▶ [Selected text]:
= Beginning of Section =

There may be, but I question the wisdom of sidestepping the cause like that. I find it akin to sweeping it under the carpet.

I going to presume that you mistyped “VRAM”, since video memory is an unlikely factor here. There’s no denying that ZFS love RAM. There have been reports of OOM issues observed during NFS transfers in 24.04.# but I am not sure what the current status is. That is a separate issue from your resets though. Other than that, see the previous point. The system should be able to handle a transfer with “just” 32GB RAM without a hitch.

See above. Address the cause instead of the symptoms.

Other than my previous suggestion to update the firmware, resets can be triggered by an overheating HBA. Without knowing what motherboard and case you’re using, it’s difficult to ascertain if you have adequate cooling.

HBAs are typically made for systems with high static pressure airflow in mind, the kind with fans that make your ears bleed. Without that airflow, say, like in an ordinary tower case, you may need dedicated fan pointing directly at the HBA to keep it from overheating.

That was the correct assumption, backups go from Proxmox to TrueNAS. Thank you for the explanation.

And it was indeed about RAM, not VRAM. I ran into the OOM issue which was then solved by the update, after that there were no OOM messages in the logs but some traces from nfs processes.

For the time being I have replaced the two disks that had a lot of resets and things seem to be more stable.

= End of Section =

▶ [Exercise A]:
In the thread on disk resets, why might an ordinary tower case need a dedicated fan pointed at the HBA? Answer in one to three sentences.
▶ [Exercise B]:
Please print, word for word, the part of the thread on disk resets that opens with the words containing "And it was indeed" and closes with "be more stable.".
The rows are unrelated to the thread on disk resets.

▶ [Supplied records]:

= Beginning of Section =

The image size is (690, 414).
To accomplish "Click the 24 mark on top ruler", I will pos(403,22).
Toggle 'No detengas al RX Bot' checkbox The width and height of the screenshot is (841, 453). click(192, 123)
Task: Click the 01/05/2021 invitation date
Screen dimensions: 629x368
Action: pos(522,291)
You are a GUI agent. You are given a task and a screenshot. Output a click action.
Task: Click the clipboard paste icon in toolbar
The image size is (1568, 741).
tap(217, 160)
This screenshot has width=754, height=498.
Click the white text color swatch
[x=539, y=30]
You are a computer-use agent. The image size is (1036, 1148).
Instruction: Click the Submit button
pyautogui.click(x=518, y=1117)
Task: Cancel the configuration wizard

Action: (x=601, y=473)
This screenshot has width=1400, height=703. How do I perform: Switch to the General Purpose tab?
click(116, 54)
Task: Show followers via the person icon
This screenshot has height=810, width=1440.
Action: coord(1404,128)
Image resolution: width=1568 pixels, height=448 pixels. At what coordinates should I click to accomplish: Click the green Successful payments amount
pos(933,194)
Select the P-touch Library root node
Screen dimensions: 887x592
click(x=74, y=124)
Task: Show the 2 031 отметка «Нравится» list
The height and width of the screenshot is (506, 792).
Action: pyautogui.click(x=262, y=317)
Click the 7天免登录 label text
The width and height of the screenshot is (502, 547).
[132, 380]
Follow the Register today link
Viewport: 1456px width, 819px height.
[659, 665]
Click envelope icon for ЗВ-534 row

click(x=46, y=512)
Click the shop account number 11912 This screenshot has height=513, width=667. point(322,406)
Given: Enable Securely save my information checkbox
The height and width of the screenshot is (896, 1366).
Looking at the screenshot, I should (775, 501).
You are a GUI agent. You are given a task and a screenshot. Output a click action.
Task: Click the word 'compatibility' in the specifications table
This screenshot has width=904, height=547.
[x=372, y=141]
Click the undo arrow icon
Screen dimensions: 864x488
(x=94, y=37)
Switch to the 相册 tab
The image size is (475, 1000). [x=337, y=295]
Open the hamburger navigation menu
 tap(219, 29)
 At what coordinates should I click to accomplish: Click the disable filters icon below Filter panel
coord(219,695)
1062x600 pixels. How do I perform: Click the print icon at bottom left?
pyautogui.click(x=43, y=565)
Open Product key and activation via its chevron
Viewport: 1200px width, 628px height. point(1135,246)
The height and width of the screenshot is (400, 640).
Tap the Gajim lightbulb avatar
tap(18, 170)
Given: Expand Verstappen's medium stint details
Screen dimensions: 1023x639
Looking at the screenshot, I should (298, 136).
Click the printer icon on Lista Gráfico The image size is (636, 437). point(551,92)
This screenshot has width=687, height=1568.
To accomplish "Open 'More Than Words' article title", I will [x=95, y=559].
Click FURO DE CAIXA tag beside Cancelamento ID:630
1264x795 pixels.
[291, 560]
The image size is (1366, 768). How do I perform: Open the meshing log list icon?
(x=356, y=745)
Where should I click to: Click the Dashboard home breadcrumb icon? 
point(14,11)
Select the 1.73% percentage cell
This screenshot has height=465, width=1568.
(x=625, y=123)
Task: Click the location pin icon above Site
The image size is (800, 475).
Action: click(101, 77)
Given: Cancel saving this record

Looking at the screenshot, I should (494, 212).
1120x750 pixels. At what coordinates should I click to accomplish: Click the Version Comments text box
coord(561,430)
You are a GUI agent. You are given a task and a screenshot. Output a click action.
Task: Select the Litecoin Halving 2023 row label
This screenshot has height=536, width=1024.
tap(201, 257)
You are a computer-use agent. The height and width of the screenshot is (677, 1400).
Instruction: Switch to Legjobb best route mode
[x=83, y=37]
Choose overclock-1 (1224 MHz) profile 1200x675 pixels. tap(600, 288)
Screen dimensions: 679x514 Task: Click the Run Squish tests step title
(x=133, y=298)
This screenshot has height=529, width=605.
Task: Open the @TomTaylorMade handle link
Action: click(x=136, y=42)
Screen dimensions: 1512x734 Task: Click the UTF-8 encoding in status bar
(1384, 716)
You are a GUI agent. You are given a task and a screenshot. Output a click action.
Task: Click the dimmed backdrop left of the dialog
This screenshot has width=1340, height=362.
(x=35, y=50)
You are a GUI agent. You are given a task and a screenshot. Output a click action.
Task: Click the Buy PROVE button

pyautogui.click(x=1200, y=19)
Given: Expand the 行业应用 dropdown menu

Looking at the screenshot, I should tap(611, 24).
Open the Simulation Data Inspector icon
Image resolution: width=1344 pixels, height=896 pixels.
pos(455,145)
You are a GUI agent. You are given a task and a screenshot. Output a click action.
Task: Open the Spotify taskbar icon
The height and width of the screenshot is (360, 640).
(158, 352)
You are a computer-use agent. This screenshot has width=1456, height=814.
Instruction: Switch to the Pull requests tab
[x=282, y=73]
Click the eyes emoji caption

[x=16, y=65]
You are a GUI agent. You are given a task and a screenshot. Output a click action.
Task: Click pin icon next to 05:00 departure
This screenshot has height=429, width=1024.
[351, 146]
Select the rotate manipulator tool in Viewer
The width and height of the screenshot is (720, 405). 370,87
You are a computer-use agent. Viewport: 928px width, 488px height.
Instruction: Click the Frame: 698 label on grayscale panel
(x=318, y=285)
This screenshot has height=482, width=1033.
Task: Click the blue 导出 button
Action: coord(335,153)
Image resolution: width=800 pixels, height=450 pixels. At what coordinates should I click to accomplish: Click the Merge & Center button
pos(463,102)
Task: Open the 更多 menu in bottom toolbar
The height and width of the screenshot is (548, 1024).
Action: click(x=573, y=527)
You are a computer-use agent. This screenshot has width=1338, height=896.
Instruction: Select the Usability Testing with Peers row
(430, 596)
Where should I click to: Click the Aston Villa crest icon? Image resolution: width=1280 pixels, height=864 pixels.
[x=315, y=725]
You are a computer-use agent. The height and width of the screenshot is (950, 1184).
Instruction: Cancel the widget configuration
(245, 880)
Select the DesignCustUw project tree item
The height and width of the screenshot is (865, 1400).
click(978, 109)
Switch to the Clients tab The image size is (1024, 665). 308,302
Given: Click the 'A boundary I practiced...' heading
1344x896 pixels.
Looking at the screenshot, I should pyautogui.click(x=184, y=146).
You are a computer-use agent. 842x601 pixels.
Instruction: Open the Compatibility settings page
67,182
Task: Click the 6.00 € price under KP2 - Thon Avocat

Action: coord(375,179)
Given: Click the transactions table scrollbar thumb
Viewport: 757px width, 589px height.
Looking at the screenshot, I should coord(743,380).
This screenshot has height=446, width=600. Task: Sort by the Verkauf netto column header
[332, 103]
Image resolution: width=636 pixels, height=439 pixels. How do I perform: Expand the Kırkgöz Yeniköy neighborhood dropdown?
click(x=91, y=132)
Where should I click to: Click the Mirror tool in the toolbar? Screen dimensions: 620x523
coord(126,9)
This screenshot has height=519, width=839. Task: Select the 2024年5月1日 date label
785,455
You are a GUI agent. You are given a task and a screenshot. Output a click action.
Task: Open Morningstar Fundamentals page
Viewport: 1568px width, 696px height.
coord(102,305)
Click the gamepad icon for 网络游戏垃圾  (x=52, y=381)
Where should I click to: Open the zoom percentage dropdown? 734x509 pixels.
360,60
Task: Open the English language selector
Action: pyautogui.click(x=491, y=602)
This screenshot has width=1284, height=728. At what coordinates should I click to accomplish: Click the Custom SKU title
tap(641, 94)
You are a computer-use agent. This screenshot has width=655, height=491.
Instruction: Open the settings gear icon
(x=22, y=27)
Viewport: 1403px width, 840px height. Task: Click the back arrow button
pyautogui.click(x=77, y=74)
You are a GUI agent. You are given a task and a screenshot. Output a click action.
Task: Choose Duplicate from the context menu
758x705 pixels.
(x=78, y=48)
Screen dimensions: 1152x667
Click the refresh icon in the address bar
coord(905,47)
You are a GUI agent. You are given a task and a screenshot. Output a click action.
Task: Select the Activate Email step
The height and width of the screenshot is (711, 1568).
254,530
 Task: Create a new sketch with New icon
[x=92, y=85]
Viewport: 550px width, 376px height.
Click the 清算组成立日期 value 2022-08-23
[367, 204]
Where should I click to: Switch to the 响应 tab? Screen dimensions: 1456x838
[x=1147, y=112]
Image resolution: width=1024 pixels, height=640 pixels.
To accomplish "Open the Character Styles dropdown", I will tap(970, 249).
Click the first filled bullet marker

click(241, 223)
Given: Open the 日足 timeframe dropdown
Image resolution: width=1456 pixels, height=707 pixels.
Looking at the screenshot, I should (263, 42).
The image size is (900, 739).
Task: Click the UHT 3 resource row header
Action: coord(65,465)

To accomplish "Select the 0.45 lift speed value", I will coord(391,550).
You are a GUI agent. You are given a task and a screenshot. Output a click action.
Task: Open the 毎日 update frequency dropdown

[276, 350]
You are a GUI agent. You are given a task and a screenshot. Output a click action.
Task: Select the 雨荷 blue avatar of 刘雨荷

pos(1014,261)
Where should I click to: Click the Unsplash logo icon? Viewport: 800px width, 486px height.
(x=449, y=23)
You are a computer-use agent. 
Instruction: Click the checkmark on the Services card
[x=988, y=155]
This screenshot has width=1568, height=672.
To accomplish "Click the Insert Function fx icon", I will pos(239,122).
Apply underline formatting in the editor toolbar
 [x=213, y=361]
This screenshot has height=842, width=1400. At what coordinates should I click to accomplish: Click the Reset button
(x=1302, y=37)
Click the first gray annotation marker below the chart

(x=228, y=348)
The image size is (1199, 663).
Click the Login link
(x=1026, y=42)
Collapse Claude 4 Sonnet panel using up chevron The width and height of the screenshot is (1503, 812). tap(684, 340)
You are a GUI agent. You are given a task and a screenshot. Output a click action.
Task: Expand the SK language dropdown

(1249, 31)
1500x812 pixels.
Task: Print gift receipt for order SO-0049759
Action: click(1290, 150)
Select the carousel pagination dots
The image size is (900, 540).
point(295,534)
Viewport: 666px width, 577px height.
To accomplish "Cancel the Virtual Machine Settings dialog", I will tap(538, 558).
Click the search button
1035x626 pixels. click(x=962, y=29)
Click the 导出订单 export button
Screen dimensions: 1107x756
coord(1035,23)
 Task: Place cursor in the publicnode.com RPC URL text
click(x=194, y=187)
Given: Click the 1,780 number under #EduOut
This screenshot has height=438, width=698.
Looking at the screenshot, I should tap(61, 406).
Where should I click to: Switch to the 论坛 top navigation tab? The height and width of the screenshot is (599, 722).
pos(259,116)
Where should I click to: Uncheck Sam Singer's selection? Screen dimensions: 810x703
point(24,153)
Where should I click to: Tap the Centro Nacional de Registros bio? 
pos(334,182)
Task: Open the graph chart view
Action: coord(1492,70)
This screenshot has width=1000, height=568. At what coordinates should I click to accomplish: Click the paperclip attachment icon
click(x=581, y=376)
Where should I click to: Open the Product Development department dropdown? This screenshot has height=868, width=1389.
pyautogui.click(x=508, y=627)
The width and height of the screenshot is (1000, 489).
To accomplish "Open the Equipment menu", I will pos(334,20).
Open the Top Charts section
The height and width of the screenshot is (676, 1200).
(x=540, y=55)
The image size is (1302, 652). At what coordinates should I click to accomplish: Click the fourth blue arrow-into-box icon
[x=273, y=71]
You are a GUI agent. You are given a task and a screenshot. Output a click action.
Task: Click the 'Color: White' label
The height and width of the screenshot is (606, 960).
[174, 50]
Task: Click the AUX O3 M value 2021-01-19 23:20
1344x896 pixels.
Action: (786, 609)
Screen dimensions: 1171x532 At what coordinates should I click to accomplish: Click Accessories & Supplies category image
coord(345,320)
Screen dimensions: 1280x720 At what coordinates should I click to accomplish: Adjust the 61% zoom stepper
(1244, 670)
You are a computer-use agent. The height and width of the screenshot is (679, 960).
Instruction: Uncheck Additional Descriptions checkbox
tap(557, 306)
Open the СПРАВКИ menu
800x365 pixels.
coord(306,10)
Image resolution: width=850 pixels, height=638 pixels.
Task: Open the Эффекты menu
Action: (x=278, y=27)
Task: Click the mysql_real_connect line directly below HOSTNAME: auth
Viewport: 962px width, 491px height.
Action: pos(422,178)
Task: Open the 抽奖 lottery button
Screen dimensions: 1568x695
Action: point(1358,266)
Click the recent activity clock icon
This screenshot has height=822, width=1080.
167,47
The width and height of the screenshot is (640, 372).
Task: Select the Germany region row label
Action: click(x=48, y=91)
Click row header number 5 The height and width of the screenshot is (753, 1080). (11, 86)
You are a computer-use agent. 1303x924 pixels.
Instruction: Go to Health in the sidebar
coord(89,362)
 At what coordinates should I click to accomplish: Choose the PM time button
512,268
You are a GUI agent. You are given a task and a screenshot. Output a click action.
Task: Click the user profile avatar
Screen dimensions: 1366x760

= End of Section =

▶ [Answer section A]:
HBAs are typically designed for systems with high static pressure airflow, the kind with very loud fans. An ordinary tower case lacks that airflow, so a fan aimed directly at the HBA may be needed to keep it from overheating, which can trigger resets.

▶ [Answer section B]:
And it was indeed about RAM, not VRAM. I ran into the OOM issue which was then solved by the update, after that there were no OOM messages in the logs but some traces from nfs processes.

For the time being I have replaced the two disks that had a lot of resets and things seem to be more stable.